L’amendement de repli II-CE305 vise une majoration de 25 %.
Mme Julie Laernoes (EcoS). L’amendement II-CE284 vise à élargir l’assiette des bénéficiaires du chèque énergie. Celui-ci est conditionné à un plafond de ressources de 11 000 euros annuels, ce qui en prive de fait des foyers vivant sous le seuil pauvreté, fixé, lui, à 1 216 euros mensuels pour une personne seule.
Mme Claire Lejeune (LFI-NFP). L’amendement II-CE219 vise à relever les crédits de paiement du chèque énergie au niveau de 2024 pour garantir que les fonds seront bien provisionnés. Nous voulons nous assurer que la réforme annoncée par le Gouvernement n’est pas un prétexte pour faire des économies sur le dos des plus précaires. Les crédits de paiement pour 2025 sont nettement inférieurs aux autorisations d’engagement de 2024 ; cela laisse penser que le Gouvernement mise sur le non-recours.
M. Maxime Laisney, rapporteur pour avis. Les amendements correspondent à la demande exprimée par le Réseau action climat et le réseau Cler, qui ont signalé en audition l’alarmante hausse de la précarité énergétique. Je terminerai à ma façon la phrase de madame Laernoes : « Si vous trouvez que c’est trop cher, allez vivre dans une passoire thermique jusqu’en février ! »
Avis favorable à tous les amendements, avec une préférence pour ceux qui proposent de tripler le montant du chèque énergie. Mon amendement est le moins‑disant, car nous considérons que le chèque énergie a subventionné les superprofits des énergéticiens. Il convient néanmoins de le revaloriser en attendant un meilleur système, que nous proposerons le 28 novembre dans le cadre de notre niche parlementaire. L’amendement II-CE284 présente également l’intérêt de viser à changer les critères d’attribution du chèque énergie pour un coût raisonnable de 200 M€.

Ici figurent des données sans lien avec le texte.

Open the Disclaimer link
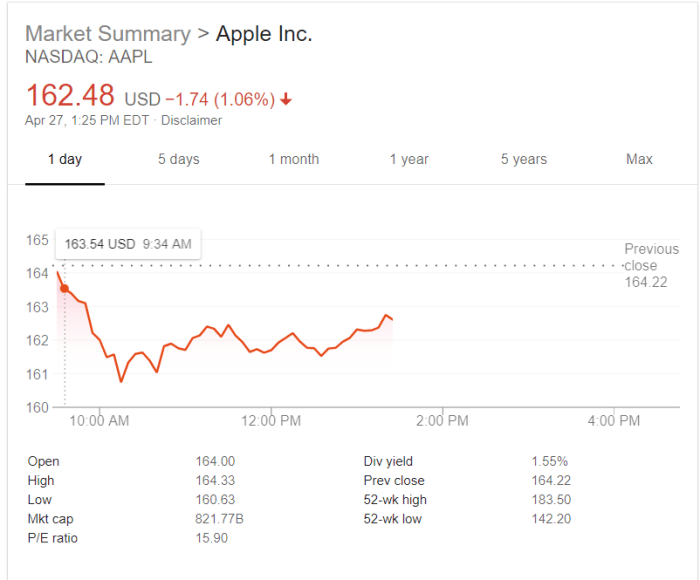The image size is (700, 580). [192, 121]
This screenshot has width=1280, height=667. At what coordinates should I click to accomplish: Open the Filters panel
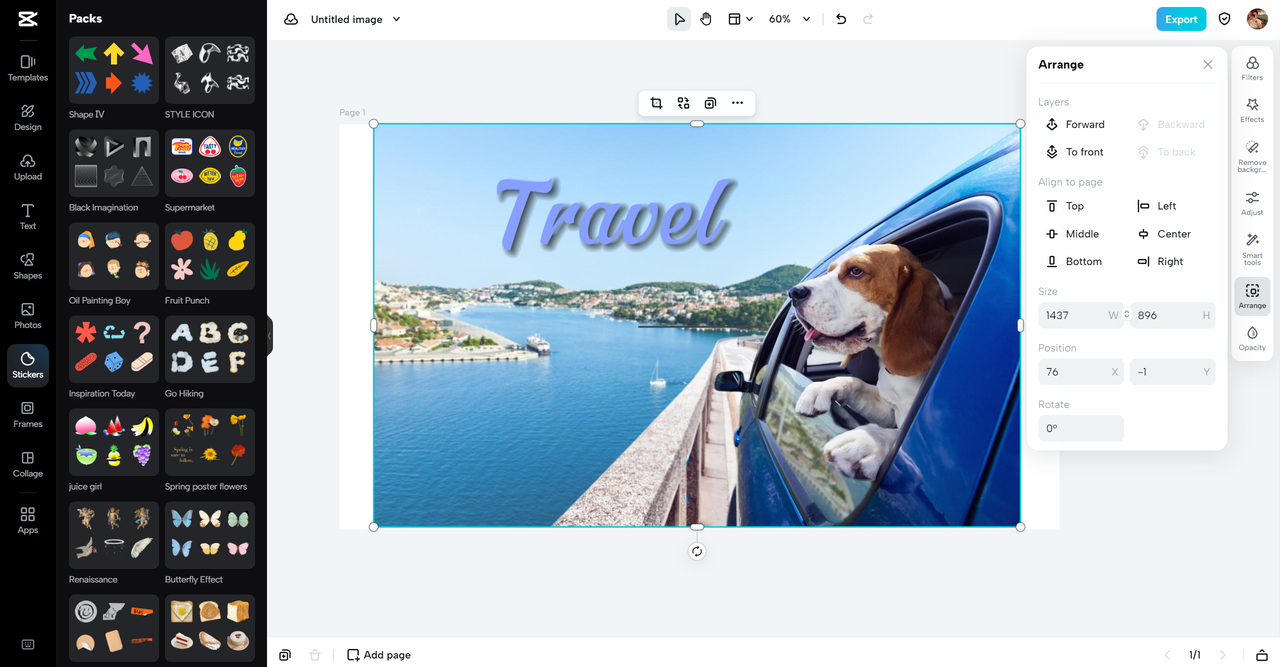click(x=1251, y=67)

M. Alexandre Loubet (RN). Il est plus facile de faire la poche aux Français que de défendre nos intérêts auprès de la Commission européenne ! En deux ans, les factures d’électricité ont explosé de 44 % et nous avons dilapidé près de 50 Md€ d’argent public avec le chèque énergie et le bouclier tarifaire pour limiter l’explosion des prix. La solution n’est pas là, elle est dans le rapport de force avec la Commission européenne. Le problème, ce sont les règles absurdes du marché de l’énergie : le prix français de l’électricité est indexé sur le prix européen du gaz, alors que notre électricité est l’une des moins chères à produire d’Europe. En octobre dernier, j’avais défendu au nom du RN une proposition de loi visant à rétablir un prix français de l’électricité pour faire baisser les factures. Si le texte avait été adopté, nous aurions payé l’énergie au coût de production et nous n’aurions pas besoin de dilapider ainsi les impôts des Français.
Mme Claire Lejeune (LFI-NFP). Monsieur Bardella et son groupe étant absents du Parlement européen pendant la discussion et le vote de la réforme du marché européen de l’énergie, nos collègues du Rassemblement national sont mal placés pour se positionner sur la question.
Mme Julie Laernoes (EcoS). Les bénéficiaires du chèque énergie vous remercieront de dire qu’on dilapide l’argent de l’État pour eux !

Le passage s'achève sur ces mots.